Task instructions:
Rewrite the part that opens with the line containing "This screenshot has" and closes with the line containing "at that location.", changing "element" to "item" and keeping everything else the same.

Provided entries:
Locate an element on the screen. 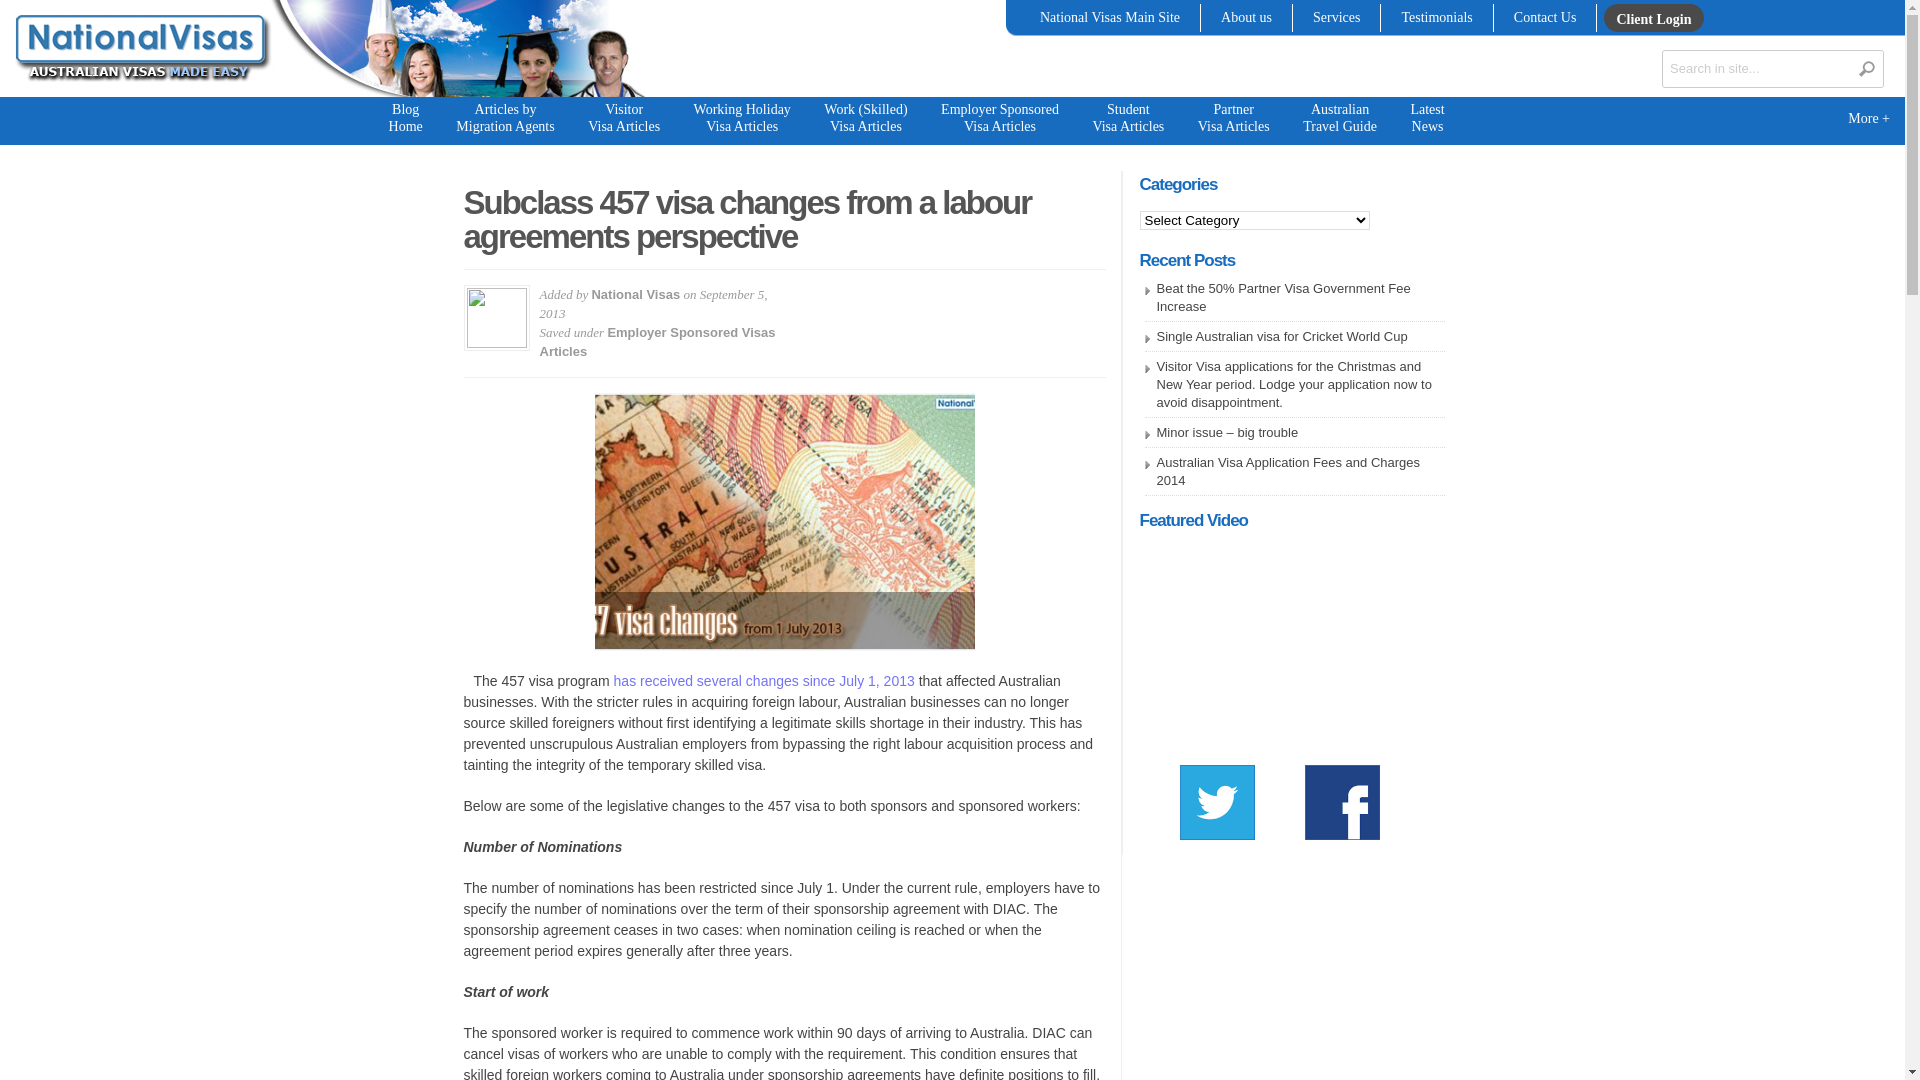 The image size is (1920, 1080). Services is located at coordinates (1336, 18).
---
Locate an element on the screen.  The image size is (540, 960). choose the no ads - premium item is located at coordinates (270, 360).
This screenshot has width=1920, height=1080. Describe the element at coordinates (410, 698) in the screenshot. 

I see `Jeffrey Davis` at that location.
==
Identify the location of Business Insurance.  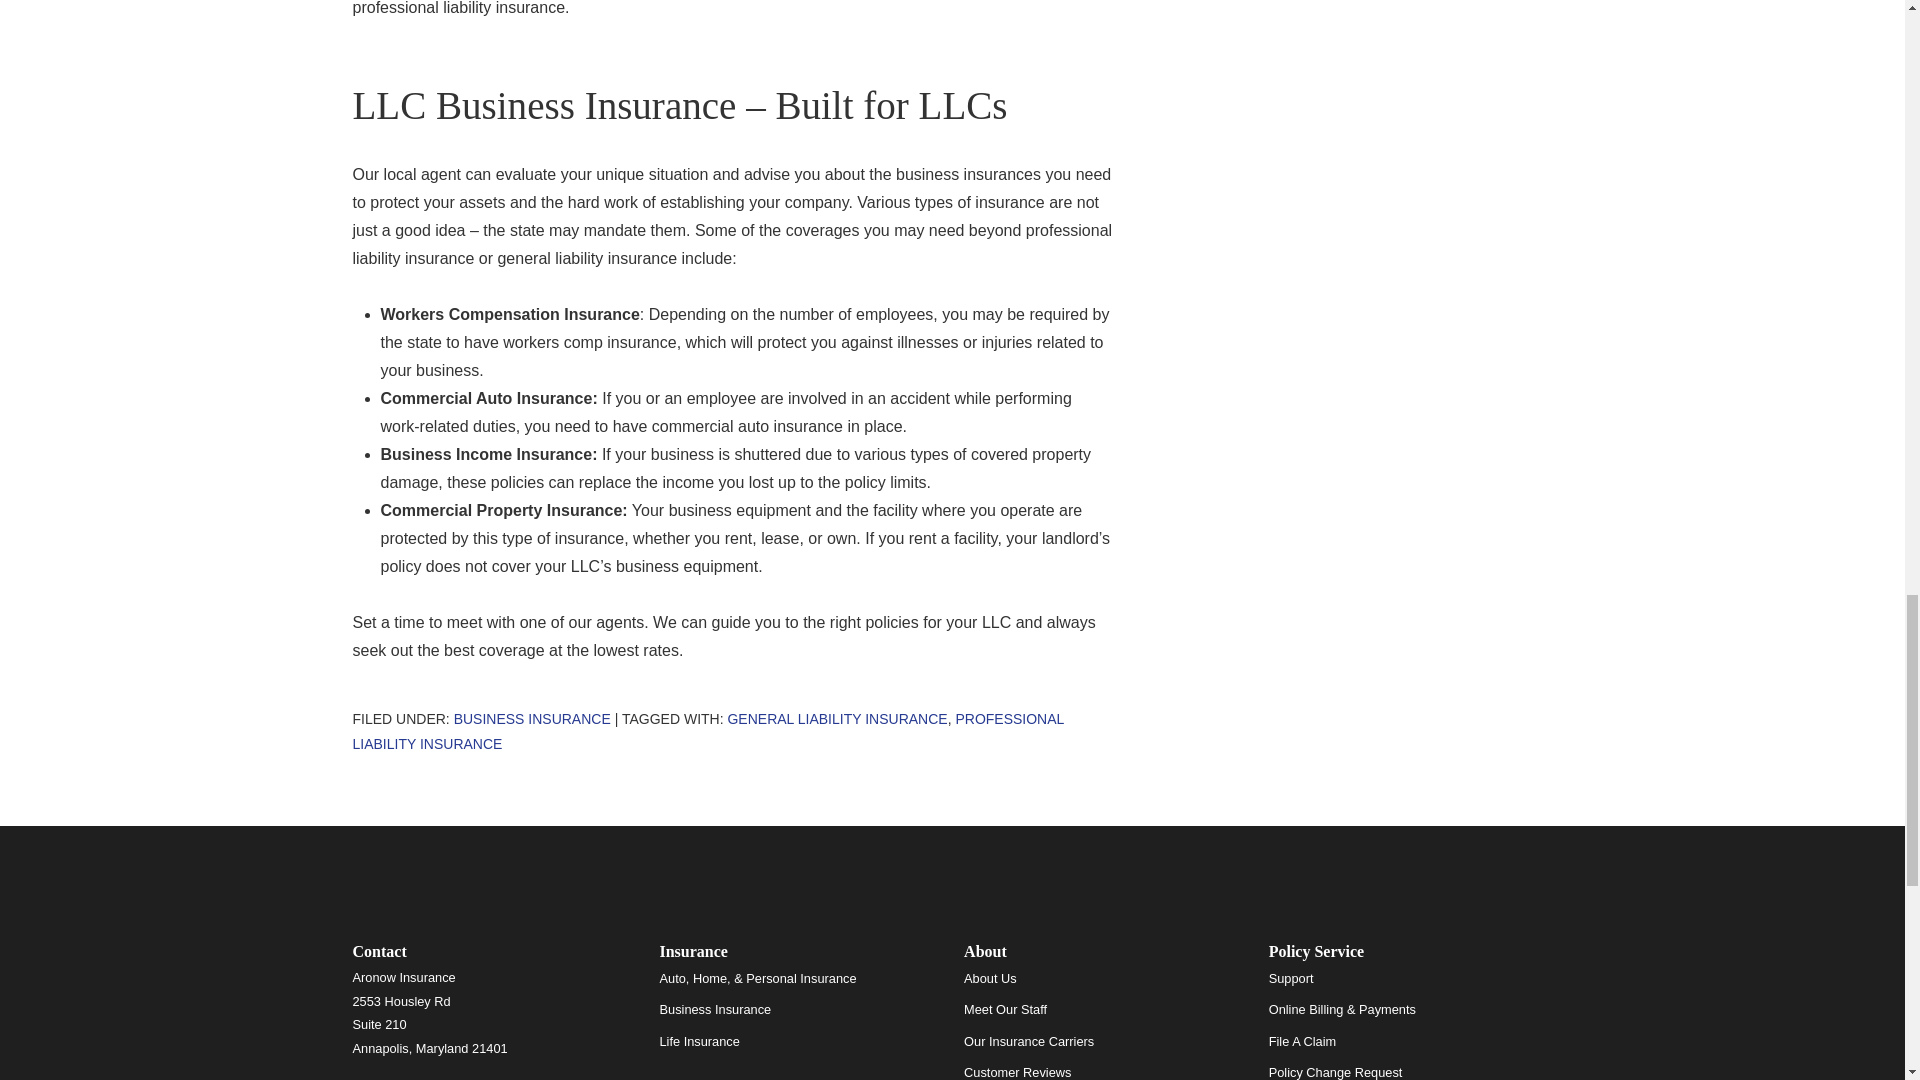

Response to the task:
This screenshot has width=1920, height=1080. Describe the item at coordinates (410, 698) in the screenshot. 

I see `Jeffrey Davis` at that location.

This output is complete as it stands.